- EXERCISE INPUT:

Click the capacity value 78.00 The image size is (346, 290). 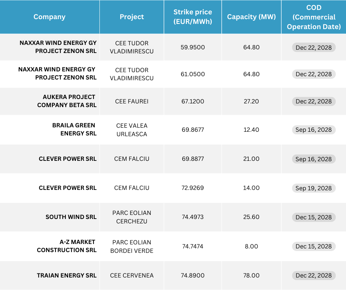pos(251,275)
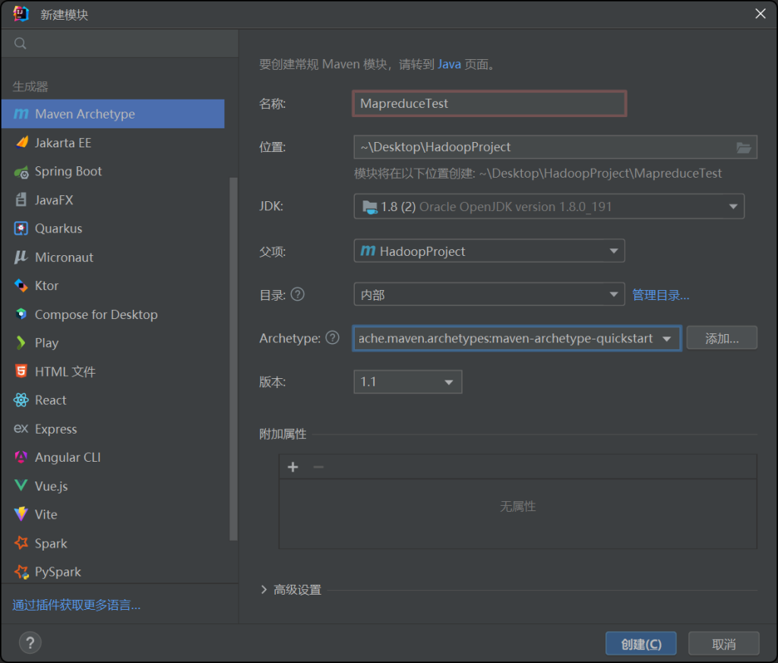The image size is (778, 663).
Task: Select the Quarkus generator
Action: pyautogui.click(x=58, y=229)
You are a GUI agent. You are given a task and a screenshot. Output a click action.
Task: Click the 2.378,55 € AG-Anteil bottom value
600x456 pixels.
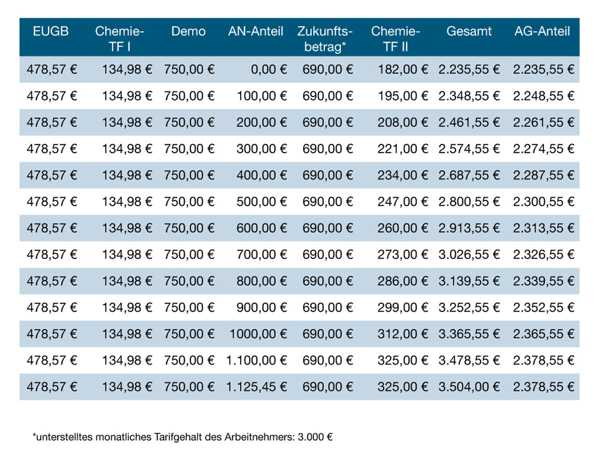[543, 386]

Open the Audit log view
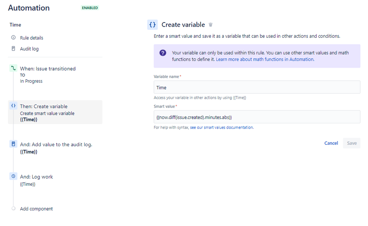(x=30, y=48)
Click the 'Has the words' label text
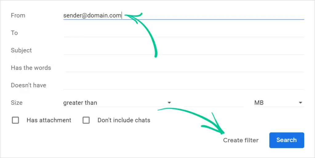 pyautogui.click(x=31, y=67)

- TASK PROMPT:
Here the lines from the one with "Task: Click the" through the last line of the data above need to be repeated exactly, both included, and any picture omitted.

- RESPONSE BELOW:
Task: Click the 2.378,55 € AG-Anteil bottom value
600x456 pixels.
[543, 386]

Open the Audit log view
(x=30, y=48)
Click the 'Has the words' label text
 pyautogui.click(x=31, y=67)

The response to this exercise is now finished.